Directions> Give the listing, from its first line through the line containing "Action: point(212,30)" inclusive, as a Markdown table with the columns Row and Line Text. Number the rows in order and leave out blank lines.

Input for this task>
──────────

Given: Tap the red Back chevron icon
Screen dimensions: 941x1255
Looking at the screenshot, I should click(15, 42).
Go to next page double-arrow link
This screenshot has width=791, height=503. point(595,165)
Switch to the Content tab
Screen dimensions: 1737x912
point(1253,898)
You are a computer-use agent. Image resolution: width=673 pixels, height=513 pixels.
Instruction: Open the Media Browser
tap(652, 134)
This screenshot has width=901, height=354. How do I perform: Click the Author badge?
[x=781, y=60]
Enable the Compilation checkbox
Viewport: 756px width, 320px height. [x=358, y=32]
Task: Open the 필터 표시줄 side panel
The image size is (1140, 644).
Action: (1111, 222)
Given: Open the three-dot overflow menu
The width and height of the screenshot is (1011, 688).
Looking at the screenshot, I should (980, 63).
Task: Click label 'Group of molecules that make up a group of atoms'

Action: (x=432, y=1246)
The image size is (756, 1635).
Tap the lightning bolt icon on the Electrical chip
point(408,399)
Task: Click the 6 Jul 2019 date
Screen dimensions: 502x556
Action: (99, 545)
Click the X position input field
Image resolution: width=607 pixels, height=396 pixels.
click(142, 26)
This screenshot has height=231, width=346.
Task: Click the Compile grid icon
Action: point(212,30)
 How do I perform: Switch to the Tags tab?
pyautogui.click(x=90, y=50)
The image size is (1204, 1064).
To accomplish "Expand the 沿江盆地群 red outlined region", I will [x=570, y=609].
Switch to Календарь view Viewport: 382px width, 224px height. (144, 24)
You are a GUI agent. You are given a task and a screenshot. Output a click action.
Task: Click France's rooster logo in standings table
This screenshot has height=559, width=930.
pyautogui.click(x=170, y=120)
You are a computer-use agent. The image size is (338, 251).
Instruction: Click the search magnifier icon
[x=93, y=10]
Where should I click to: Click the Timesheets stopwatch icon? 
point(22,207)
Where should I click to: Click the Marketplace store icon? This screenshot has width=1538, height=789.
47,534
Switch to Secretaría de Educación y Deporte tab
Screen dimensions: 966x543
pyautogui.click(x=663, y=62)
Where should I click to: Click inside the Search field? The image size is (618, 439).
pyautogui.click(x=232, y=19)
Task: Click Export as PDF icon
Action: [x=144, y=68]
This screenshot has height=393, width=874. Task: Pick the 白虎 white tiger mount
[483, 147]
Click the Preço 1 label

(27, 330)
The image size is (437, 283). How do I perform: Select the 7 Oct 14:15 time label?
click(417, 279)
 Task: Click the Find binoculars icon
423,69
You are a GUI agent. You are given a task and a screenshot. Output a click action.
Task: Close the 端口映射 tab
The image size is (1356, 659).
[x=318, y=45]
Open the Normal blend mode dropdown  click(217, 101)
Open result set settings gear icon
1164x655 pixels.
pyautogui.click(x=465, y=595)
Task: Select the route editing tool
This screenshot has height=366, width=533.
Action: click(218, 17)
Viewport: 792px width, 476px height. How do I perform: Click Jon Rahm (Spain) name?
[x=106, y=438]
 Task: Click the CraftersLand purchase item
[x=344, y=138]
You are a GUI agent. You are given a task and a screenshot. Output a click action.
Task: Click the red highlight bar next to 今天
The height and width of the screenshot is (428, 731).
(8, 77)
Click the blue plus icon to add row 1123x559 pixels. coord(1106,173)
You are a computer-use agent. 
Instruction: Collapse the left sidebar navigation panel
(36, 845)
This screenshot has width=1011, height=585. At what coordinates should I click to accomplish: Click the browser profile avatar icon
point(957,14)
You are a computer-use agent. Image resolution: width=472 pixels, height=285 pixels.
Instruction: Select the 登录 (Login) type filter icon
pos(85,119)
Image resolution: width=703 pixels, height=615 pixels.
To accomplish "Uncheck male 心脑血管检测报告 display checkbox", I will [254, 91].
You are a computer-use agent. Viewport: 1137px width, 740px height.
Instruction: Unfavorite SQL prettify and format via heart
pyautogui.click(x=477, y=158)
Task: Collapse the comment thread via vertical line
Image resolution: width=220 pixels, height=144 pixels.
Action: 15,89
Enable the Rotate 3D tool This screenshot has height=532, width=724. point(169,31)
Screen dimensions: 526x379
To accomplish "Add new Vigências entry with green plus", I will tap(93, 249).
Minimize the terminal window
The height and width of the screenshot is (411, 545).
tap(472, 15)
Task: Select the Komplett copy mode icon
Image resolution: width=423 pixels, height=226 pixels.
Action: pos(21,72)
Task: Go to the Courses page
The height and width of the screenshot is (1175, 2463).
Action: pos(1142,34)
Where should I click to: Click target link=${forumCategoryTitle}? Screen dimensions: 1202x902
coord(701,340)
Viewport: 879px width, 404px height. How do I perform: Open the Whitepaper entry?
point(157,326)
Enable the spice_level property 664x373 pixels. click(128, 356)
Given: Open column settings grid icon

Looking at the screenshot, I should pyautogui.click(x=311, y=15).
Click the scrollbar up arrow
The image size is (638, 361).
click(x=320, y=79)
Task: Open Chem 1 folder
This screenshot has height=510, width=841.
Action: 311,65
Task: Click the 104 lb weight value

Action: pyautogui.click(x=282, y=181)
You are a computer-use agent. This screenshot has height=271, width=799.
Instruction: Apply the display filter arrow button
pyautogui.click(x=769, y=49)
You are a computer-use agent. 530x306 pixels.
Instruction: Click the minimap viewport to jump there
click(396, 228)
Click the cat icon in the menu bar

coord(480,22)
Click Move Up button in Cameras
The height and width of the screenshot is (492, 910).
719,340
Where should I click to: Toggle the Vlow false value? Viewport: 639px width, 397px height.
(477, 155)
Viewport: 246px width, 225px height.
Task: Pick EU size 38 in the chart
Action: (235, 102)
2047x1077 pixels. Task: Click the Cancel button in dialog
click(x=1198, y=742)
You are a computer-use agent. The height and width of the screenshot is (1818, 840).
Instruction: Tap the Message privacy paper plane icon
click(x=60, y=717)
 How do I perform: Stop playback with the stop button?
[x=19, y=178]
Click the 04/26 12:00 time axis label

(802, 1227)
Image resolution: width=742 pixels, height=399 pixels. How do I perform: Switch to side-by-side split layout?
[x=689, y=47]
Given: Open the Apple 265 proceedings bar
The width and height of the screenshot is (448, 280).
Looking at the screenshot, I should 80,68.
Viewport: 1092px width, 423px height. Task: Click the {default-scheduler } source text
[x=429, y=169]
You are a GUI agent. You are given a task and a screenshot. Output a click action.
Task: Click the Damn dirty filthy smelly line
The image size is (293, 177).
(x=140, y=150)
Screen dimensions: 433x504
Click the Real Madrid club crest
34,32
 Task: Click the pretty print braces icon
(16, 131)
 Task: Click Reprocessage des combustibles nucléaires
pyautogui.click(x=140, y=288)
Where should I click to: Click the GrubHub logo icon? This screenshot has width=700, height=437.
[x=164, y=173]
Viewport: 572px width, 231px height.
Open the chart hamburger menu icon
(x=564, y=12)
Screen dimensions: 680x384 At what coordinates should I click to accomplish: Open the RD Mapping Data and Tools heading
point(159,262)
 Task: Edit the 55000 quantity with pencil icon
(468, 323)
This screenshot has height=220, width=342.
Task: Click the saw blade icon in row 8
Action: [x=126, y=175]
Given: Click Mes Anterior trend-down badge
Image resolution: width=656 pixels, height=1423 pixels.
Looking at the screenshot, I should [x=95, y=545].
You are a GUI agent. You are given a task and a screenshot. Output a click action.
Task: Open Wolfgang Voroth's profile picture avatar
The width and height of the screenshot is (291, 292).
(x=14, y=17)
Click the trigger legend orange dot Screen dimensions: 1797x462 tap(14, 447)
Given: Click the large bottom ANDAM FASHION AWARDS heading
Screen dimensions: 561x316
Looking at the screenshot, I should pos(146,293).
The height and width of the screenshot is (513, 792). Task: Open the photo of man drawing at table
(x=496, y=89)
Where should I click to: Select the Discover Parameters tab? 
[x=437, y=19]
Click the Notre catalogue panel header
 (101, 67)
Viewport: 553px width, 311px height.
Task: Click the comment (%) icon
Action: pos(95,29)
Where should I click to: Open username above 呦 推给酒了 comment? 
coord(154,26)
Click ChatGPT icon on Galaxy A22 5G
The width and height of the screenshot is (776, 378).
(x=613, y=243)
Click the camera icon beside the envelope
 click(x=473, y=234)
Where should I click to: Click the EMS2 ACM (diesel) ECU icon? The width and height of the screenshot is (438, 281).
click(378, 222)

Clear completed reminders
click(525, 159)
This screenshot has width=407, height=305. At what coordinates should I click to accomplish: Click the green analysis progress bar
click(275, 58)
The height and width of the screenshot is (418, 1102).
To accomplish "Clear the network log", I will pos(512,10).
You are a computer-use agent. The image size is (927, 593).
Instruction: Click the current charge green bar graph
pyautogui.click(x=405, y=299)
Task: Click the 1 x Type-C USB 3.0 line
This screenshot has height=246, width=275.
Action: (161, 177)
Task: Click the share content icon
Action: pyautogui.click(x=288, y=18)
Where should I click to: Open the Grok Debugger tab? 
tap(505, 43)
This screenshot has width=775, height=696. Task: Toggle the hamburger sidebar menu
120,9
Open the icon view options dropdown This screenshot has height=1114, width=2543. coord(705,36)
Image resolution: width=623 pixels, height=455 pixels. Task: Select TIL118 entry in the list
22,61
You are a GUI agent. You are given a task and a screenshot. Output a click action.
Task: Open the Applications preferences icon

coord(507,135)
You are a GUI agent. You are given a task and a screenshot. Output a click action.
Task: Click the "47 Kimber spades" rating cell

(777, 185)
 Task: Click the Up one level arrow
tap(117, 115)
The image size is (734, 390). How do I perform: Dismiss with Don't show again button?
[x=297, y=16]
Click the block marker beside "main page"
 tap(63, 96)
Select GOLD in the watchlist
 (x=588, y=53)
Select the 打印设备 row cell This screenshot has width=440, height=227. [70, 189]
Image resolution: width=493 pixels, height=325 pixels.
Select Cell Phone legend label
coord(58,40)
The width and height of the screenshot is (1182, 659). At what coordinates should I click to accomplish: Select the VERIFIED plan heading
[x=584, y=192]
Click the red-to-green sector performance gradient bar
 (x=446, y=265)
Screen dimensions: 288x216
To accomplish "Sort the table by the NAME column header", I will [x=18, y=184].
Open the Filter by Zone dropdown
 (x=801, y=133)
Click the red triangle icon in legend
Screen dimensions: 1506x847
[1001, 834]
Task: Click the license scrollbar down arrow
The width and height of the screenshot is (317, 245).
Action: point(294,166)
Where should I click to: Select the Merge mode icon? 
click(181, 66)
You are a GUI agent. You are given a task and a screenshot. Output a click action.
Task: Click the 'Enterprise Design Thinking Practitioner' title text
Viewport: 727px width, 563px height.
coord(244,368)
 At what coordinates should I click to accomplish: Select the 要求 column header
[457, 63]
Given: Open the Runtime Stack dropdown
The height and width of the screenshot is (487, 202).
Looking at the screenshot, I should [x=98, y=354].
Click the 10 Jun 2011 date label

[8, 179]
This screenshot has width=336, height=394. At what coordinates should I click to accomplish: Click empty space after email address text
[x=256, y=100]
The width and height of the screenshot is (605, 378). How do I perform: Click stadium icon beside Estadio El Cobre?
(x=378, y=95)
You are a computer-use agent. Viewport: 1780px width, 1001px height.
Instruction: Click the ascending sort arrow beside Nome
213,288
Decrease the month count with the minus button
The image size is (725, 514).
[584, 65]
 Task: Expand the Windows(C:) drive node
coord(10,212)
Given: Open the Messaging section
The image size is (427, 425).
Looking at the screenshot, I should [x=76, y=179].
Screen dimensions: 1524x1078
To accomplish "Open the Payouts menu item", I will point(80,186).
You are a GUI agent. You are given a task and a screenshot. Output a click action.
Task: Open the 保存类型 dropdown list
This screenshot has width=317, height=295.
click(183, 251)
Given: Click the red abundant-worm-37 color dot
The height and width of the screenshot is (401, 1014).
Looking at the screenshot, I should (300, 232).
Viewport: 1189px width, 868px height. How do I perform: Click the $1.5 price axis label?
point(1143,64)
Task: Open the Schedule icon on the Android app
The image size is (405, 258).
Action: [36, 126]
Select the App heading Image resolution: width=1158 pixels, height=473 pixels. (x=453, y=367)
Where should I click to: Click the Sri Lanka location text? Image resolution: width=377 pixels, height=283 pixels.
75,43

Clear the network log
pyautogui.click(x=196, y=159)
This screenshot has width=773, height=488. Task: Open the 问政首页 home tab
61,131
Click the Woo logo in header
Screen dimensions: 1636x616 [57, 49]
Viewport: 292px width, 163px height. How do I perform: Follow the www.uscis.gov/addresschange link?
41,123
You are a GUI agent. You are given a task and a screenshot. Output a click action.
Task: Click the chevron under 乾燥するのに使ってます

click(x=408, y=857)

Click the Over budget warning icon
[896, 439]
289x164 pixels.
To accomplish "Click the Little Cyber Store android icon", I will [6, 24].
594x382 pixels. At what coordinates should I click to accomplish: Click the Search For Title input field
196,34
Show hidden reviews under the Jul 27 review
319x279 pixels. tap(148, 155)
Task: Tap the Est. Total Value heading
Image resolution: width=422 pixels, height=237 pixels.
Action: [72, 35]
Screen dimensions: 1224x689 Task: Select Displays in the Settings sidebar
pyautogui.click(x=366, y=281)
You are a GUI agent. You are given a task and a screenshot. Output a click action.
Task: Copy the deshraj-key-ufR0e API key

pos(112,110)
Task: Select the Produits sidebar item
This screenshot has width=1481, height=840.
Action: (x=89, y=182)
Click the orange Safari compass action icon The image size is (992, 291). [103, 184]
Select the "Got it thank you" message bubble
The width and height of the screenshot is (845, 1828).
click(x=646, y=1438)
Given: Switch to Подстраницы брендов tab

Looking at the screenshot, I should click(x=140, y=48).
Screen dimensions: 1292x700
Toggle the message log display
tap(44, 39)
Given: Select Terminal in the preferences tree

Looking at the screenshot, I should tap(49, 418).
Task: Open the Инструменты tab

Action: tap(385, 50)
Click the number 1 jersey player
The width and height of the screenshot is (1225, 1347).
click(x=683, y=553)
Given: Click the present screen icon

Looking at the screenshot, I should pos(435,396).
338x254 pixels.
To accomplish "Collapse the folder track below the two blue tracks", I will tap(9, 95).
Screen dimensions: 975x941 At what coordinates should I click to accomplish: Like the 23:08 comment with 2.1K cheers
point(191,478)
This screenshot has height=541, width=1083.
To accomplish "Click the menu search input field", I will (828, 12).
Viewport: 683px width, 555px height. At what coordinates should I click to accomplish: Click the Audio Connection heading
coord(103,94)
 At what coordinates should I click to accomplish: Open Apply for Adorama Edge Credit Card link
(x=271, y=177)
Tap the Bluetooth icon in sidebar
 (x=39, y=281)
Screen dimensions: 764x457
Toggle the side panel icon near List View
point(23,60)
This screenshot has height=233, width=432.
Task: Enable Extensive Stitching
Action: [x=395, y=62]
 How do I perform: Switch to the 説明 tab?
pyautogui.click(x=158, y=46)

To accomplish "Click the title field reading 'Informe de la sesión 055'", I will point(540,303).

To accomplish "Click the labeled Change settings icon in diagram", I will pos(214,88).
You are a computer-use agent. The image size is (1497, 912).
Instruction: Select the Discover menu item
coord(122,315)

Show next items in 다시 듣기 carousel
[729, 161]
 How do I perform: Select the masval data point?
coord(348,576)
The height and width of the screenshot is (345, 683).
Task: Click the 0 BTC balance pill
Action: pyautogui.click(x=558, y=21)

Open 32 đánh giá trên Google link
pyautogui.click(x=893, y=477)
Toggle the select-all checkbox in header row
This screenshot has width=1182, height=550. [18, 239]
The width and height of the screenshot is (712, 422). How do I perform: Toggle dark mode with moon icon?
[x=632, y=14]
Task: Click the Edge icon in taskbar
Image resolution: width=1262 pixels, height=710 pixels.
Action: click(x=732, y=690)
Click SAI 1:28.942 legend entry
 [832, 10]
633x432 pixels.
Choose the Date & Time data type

──────────

Output of the task>
| Row | Line Text |
|---|---|
| 1 | Given: Tap the red Back chevron icon |
| 2 | Screen dimensions: 941x1255 |
| 3 | Looking at the screenshot, I should click(15, 42). |
| 4 | Go to next page double-arrow link |
| 5 | This screenshot has width=791, height=503. point(595,165) |
| 6 | Switch to the Content tab |
| 7 | Screen dimensions: 1737x912 |
| 8 | point(1253,898) |
| 9 | You are a computer-use agent. Image resolution: width=673 pixels, height=513 pixels. |
| 10 | Instruction: Open the Media Browser |
| 11 | tap(652, 134) |
| 12 | This screenshot has width=901, height=354. How do I perform: Click the Author badge? |
| 13 | [x=781, y=60] |
| 14 | Enable the Compilation checkbox |
| 15 | Viewport: 756px width, 320px height. [x=358, y=32] |
| 16 | Task: Open the 필터 표시줄 side panel |
| 17 | The image size is (1140, 644). |
| 18 | Action: (1111, 222) |
| 19 | Given: Open the three-dot overflow menu |
| 20 | The width and height of the screenshot is (1011, 688). |
| 21 | Looking at the screenshot, I should (980, 63). |
| 22 | Task: Click label 'Group of molecules that make up a group of atoms' |
| 23 | Action: (x=432, y=1246) |
| 24 | The image size is (756, 1635). |
| 25 | Tap the lightning bolt icon on the Electrical chip |
| 26 | point(408,399) |
| 27 | Task: Click the 6 Jul 2019 date |
| 28 | Screen dimensions: 502x556 |
| 29 | Action: (99, 545) |
| 30 | Click the X position input field |
| 31 | Image resolution: width=607 pixels, height=396 pixels. |
| 32 | click(142, 26) |
| 33 | This screenshot has height=231, width=346. |
| 34 | Task: Click the Compile grid icon |
| 35 | Action: point(212,30) |